After finding the line with "Task: Open the Find troubleshooting help link" in the entries below, copy that line and each one after it exactly, through the last line, and omit pictures.

▸ **WORKING DATA**:
══════════
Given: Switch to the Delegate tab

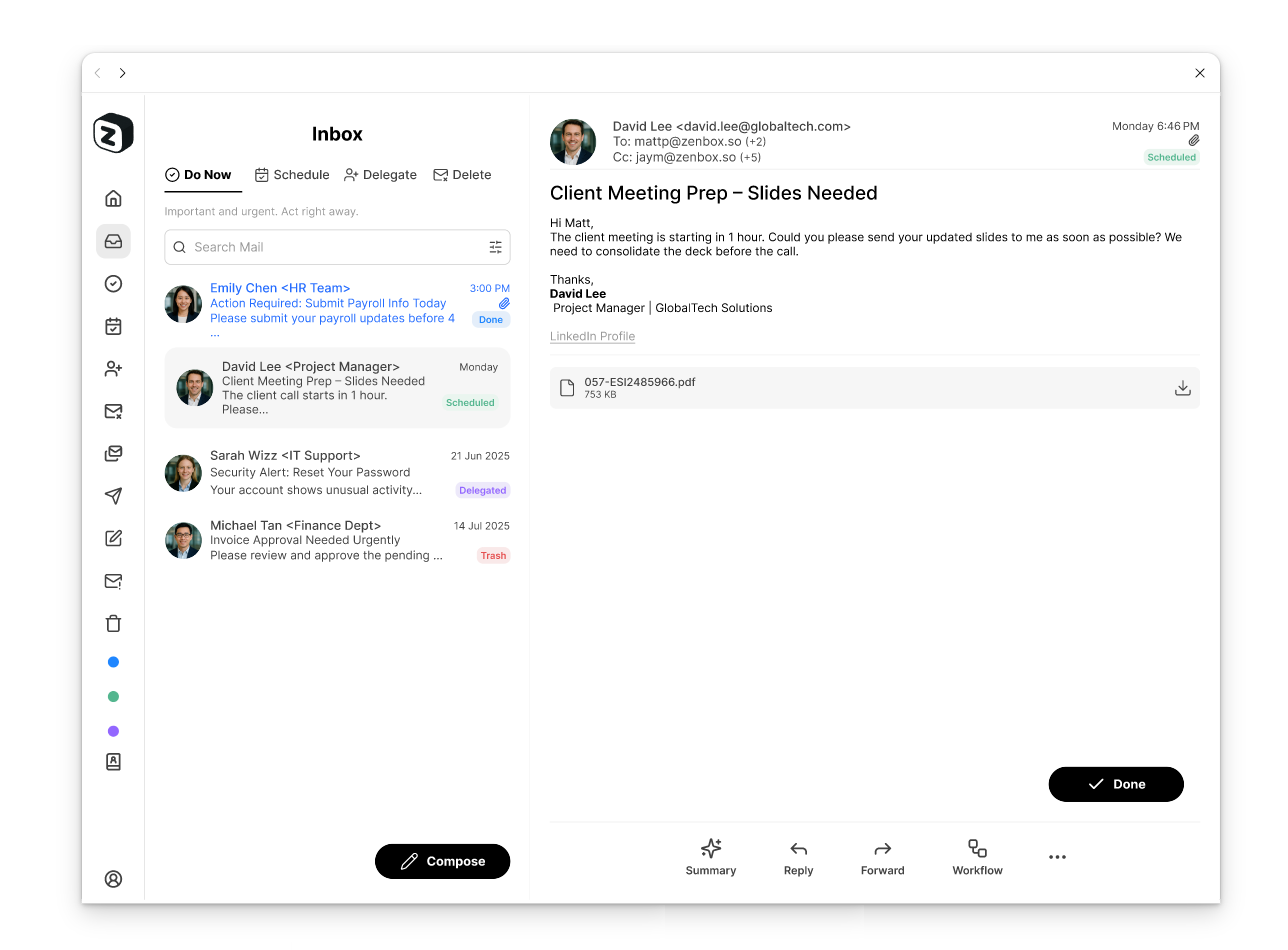Looking at the screenshot, I should 380,174.
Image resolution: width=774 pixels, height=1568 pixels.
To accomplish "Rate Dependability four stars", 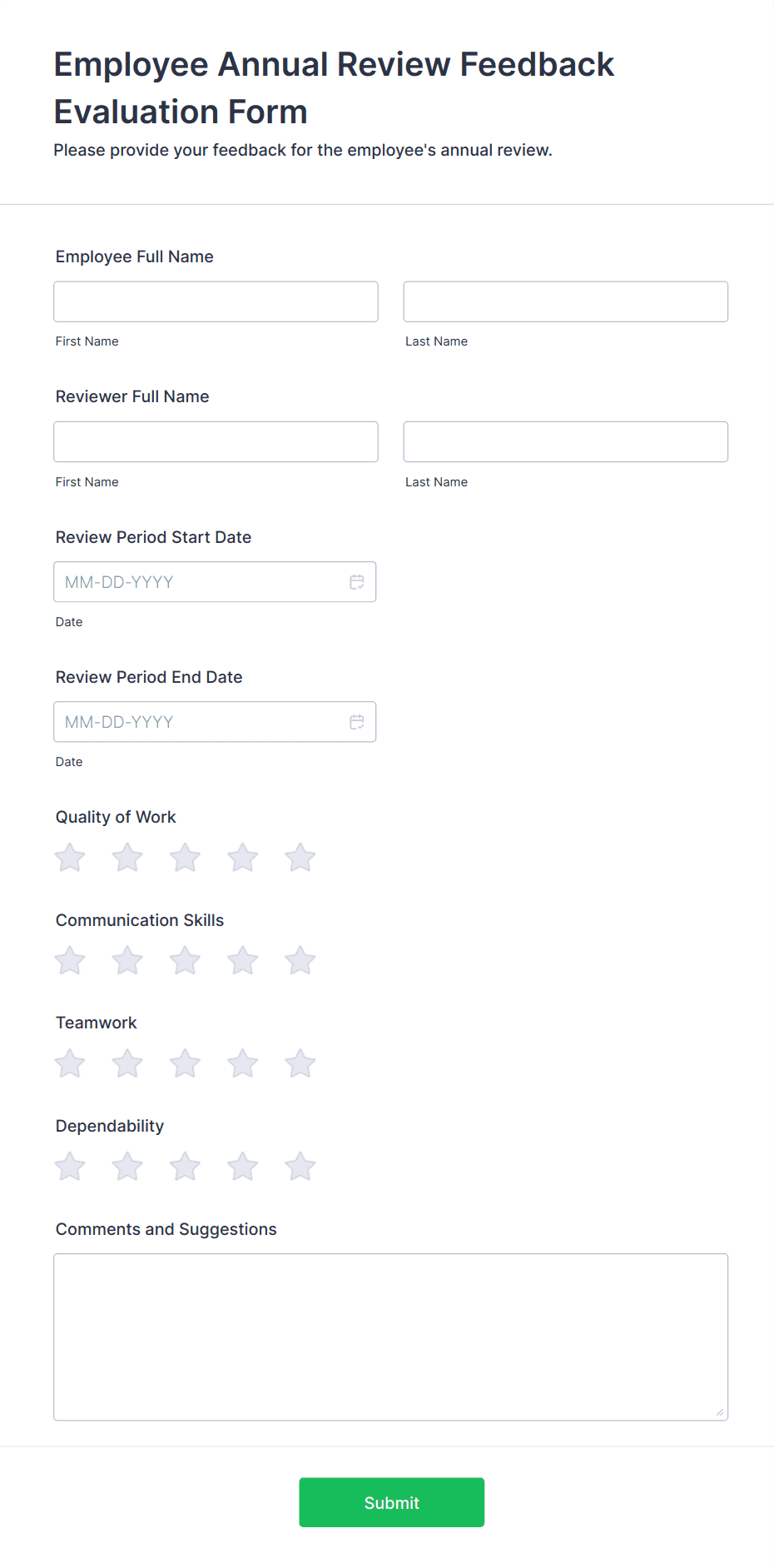I will [242, 1166].
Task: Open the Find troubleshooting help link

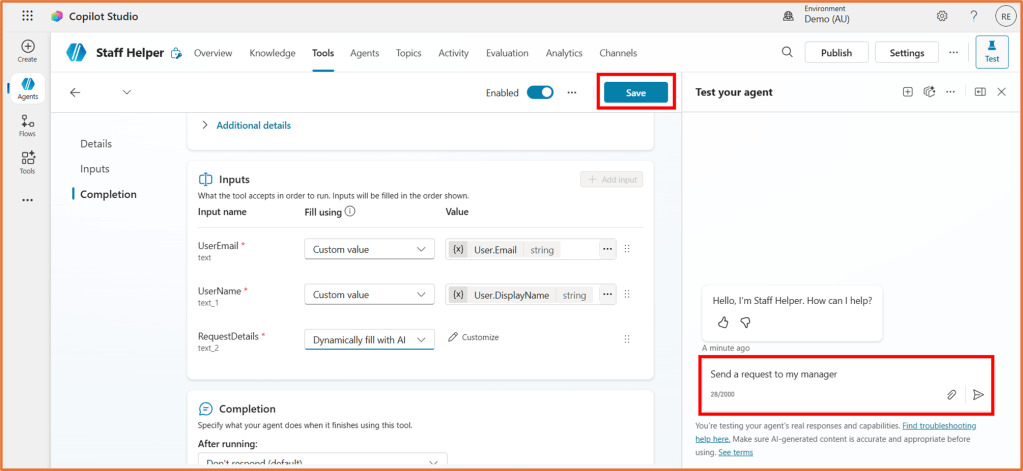Action: (x=939, y=426)
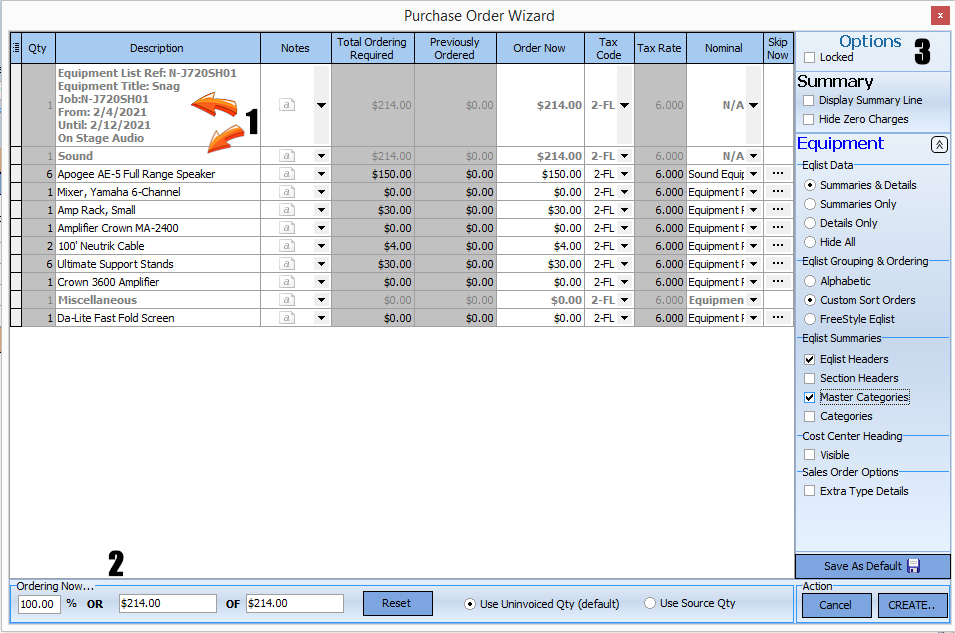
Task: Expand Notes dropdown for Crown 3600 Amplifier
Action: click(321, 282)
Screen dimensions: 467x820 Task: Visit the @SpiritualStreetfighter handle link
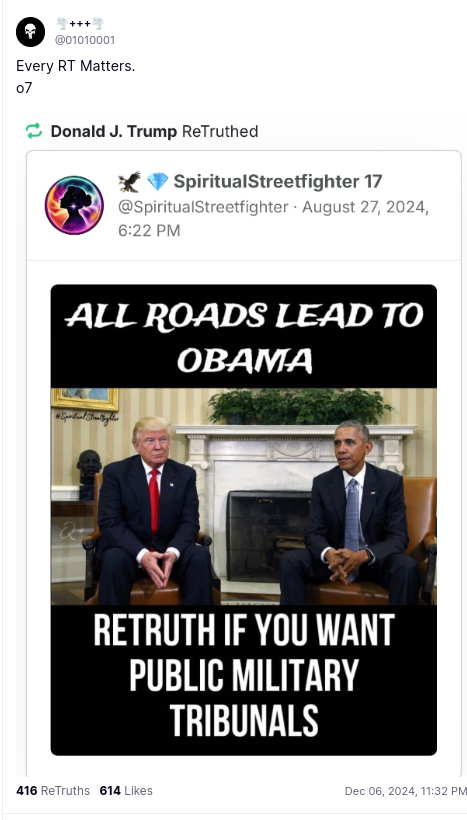(x=203, y=207)

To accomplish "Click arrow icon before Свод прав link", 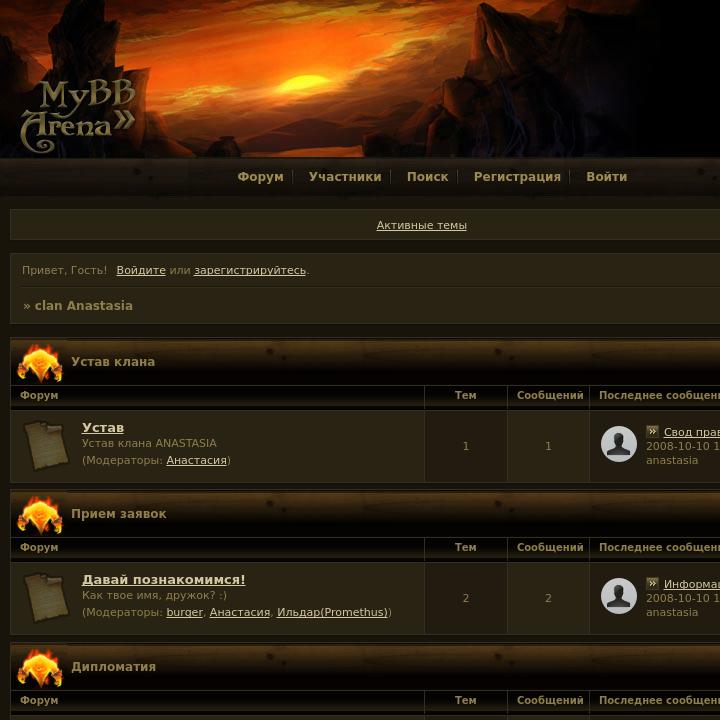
══════════
▸ **RESPONSE BOX**:
Task: Open the Find troubleshooting help link

Action: (x=939, y=426)
Task: Expand Notes dropdown for Crown 3600 Amplifier
Action: click(321, 282)
Screen dimensions: 467x820 Task: Visit the @SpiritualStreetfighter handle link
(x=203, y=207)

To accomplish "Click arrow icon before Свод прав link", 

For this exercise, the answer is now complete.